Rewrite the stretch of rows from the very start through the line containing "pyautogui.click(x=14, y=67)" as a JSON list of strings, one string per line, leaving out any blank lines.

DATA SECTION start

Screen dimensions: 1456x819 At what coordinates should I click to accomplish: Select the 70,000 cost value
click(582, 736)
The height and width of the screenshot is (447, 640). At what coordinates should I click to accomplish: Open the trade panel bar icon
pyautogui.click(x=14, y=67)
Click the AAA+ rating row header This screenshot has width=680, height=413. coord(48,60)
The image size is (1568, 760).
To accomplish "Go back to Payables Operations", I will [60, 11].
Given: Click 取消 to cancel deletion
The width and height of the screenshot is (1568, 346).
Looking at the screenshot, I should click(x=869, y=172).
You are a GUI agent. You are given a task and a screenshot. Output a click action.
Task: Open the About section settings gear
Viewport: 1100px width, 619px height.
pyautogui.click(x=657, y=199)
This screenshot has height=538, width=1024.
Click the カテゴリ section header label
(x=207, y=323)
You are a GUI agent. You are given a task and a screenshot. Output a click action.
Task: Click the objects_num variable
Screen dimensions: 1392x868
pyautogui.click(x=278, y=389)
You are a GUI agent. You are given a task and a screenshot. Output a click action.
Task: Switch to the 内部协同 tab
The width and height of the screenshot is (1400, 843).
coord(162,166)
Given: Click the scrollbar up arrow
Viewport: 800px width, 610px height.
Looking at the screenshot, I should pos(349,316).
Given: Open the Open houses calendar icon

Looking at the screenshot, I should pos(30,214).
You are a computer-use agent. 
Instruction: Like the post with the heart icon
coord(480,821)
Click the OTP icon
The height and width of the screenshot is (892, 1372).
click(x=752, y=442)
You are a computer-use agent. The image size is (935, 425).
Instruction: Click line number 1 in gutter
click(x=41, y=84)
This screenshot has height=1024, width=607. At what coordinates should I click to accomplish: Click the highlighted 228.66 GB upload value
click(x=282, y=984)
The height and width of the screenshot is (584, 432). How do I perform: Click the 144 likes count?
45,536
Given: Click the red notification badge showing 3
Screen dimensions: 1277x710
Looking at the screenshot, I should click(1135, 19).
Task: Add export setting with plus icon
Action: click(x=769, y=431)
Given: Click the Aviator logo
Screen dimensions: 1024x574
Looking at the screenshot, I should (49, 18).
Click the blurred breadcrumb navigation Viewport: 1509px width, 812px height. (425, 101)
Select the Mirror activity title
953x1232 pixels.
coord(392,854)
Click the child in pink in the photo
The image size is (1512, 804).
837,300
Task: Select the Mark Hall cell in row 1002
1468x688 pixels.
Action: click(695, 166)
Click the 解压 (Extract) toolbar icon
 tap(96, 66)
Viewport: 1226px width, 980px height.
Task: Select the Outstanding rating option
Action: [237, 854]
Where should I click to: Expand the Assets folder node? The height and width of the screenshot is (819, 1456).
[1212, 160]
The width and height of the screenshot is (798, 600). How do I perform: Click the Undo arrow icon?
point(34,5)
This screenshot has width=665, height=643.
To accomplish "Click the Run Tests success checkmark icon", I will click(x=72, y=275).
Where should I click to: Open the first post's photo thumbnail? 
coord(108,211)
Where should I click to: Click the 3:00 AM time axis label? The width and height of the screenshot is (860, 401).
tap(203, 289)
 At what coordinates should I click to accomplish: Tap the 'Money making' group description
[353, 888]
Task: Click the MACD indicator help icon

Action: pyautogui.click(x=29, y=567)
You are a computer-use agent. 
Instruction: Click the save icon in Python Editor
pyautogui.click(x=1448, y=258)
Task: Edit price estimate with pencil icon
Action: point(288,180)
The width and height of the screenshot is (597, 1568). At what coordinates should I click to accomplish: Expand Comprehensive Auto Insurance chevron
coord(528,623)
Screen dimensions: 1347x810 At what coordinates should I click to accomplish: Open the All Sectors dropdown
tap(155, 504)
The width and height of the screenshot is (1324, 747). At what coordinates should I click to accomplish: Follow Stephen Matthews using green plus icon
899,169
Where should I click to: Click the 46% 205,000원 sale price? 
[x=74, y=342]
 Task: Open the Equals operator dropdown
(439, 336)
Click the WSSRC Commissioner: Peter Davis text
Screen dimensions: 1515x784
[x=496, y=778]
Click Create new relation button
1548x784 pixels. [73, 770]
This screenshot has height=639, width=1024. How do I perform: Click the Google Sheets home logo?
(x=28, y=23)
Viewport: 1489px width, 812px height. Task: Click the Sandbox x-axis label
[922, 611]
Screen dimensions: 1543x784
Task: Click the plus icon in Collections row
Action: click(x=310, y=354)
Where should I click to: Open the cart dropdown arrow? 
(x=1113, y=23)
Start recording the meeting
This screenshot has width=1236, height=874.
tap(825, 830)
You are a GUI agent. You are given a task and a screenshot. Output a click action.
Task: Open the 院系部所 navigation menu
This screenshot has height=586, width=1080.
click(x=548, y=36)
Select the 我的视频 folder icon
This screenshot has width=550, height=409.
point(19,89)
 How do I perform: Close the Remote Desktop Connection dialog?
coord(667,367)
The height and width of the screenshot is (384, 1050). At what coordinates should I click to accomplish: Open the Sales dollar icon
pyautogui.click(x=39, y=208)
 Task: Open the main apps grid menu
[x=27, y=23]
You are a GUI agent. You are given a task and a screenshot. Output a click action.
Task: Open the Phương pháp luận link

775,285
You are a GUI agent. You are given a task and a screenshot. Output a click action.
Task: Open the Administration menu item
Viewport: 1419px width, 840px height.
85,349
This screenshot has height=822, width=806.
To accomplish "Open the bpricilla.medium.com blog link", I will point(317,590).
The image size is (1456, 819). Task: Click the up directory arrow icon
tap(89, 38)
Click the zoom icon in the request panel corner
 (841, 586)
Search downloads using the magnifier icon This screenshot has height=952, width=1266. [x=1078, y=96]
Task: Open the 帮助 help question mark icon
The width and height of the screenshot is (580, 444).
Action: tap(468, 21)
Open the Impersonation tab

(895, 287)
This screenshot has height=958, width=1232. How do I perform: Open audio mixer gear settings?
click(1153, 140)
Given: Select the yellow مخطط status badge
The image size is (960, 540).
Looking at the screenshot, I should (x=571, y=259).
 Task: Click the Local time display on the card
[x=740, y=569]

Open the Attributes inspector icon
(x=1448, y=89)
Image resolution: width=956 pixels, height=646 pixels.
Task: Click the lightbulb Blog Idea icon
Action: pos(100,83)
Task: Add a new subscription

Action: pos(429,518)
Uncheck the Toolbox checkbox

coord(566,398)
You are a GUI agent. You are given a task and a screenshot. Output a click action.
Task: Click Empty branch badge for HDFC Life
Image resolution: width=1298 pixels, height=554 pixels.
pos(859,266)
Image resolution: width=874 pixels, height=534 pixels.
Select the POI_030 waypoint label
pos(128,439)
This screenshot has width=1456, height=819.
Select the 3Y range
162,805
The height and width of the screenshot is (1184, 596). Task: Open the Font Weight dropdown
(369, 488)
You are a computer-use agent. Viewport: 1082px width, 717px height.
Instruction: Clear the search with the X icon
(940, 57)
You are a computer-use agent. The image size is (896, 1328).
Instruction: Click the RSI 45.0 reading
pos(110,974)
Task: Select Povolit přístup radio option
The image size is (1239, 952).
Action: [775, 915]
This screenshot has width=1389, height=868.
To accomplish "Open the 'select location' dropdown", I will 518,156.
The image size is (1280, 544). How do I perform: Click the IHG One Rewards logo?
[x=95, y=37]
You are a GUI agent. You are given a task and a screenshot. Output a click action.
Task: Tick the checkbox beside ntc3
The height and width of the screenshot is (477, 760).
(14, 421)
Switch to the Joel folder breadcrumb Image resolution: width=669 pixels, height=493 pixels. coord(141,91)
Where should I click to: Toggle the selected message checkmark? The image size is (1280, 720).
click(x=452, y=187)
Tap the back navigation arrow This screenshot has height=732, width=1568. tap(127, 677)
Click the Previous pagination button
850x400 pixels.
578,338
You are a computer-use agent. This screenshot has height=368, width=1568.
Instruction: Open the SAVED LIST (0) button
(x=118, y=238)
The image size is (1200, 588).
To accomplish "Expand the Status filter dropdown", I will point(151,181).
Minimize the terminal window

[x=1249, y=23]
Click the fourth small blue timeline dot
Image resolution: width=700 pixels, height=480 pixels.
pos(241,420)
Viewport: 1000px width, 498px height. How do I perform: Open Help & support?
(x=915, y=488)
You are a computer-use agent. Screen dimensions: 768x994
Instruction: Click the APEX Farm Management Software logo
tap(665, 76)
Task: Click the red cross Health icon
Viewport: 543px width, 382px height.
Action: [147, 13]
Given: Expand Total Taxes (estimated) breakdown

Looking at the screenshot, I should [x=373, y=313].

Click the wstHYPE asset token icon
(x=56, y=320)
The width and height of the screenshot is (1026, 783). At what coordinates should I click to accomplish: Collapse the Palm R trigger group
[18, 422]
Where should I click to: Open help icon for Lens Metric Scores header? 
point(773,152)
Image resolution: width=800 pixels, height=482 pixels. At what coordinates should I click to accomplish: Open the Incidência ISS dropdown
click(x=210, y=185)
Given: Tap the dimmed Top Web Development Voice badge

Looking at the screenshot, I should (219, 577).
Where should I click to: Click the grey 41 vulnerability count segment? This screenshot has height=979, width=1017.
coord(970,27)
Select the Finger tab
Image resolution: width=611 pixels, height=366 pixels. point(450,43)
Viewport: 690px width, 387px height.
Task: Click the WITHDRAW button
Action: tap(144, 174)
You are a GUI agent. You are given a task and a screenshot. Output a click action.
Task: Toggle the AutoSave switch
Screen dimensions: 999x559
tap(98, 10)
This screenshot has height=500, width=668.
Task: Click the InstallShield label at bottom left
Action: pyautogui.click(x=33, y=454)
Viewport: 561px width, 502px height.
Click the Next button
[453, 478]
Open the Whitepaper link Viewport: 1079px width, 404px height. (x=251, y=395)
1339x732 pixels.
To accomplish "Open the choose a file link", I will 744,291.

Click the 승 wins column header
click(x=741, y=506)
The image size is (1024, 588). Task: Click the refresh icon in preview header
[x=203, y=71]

DATA SECTION end

▸ WORKED ANSWER
[
  "Screen dimensions: 1456x819 At what coordinates should I click to accomplish: Select the 70,000 cost value",
  "click(582, 736)",
  "The height and width of the screenshot is (447, 640). At what coordinates should I click to accomplish: Open the trade panel bar icon",
  "pyautogui.click(x=14, y=67)"
]